A pesar de que el TARP se había aprobado, el sistema financiero seguía
paralizado. El mercado inmobiliario caía en picado. La economía perdía
puestos de trabajo a un ritmo acelerado y se especulaba que pronto también
iban a estar en riesgo los «tres grandes» fabricantes de automóviles.
No me asustaba la responsabilidad de afrontar esos problemas. De hecho,
me agradaba poder hacerlo. Pero por lo que comenzaba a ver lo más
probable era que las cosas empeoraran significativamente antes de empezar
a mejorar. Resolver la crisis financiera —por no mencionar acabar con dos
guerras, cumplir con mi compromiso con la asistencia sanitaria e intentar
salvar al planeta de la catástrofe del cambio climático— iba a ser un largo y
arduo trabajo. Iba a requerir un Congreso colaborativo, aliados bien
dispuestos y una ciudadanía informada y movilizada, capaz de sostener la
presión en el sistema y no un único salvador.

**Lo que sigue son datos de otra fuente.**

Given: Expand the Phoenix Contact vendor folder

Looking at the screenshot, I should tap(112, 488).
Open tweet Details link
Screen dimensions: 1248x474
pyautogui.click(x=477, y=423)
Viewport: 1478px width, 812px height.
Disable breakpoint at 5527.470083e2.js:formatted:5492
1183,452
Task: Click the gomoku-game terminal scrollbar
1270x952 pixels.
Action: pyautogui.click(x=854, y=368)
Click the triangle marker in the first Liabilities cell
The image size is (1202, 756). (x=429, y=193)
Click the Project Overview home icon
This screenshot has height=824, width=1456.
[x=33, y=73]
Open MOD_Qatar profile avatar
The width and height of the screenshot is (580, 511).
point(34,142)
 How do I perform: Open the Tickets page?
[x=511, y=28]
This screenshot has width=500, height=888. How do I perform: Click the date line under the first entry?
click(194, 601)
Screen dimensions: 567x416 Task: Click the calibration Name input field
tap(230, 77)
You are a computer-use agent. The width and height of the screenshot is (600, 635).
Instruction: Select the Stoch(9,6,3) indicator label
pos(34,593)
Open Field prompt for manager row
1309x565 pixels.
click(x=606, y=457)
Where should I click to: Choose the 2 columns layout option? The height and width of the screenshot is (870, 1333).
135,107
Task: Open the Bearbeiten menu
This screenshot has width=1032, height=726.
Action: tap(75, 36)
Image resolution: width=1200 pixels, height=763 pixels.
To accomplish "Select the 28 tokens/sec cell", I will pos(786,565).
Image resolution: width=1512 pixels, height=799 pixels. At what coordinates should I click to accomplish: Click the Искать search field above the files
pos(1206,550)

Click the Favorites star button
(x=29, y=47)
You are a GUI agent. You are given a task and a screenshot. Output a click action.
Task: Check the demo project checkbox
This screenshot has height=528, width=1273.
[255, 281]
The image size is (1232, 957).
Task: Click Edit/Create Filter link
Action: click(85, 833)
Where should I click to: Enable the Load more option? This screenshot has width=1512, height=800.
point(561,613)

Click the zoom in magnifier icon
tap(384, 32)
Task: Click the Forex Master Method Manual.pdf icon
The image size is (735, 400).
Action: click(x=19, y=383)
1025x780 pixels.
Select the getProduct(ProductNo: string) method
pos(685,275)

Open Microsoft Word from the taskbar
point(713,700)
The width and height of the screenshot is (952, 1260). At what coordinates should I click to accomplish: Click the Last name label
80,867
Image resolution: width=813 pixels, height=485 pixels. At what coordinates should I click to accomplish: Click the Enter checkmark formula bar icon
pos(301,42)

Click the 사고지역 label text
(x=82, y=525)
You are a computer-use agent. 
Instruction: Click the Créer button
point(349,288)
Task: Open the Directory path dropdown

¿Qué iba a pasar cuando el cambio no se produjera lo bastante rápido?
¿Cómo iban a responder aquellas entusiastas multitudes a los inevitables
reveses y compromisos? Se convirtió en una broma habitual entre el equipo
y yo: «¿Estamos seguros de que queremos ganar? Todavía estamos a tiempo
de arrojar la toalla». Marty tenía una versión más étnica de ese sentimiento:
«Doscientos treinta y dos años y esperan a que la economía se esté
desmoronando para entregársela a un hermano!».
Más que cualquier cosa relacionada con la campaña, lo que más oscurecía
mi estado de ánimo los últimos días de octubre eran las noticias que
llegaban de Hawái. Maya había llamado para contarme que los médicos no
creían que Toot aguantara mucho más, como máximo una semana. Estaba
confinada en la cama de hospital alquilada que se había instalado en el
salón de su apartamento, atendida por una enfermera de cuidados terminales
y con medicamentos paliativos. Aunque Toot había asustado a mi hermana
con un repentino estallido de lucidez la noche anterior en el que había
pedido las últimas novedades de la campaña, y también un cigarrillo y una
copa de vino, ahora dormía y solo era consciente a ratos.
Por ese motivo, doce días antes de las elecciones, hice un viaje de treinta
y seis horas a Honolulu para despedirme. Cuando llegué al apartamento de
Toot, Maya me estaba esperando. Vi que había estado sentada en el sofá
junto a un par de cajas de zapatos repletas de viejas cartas y fotografías.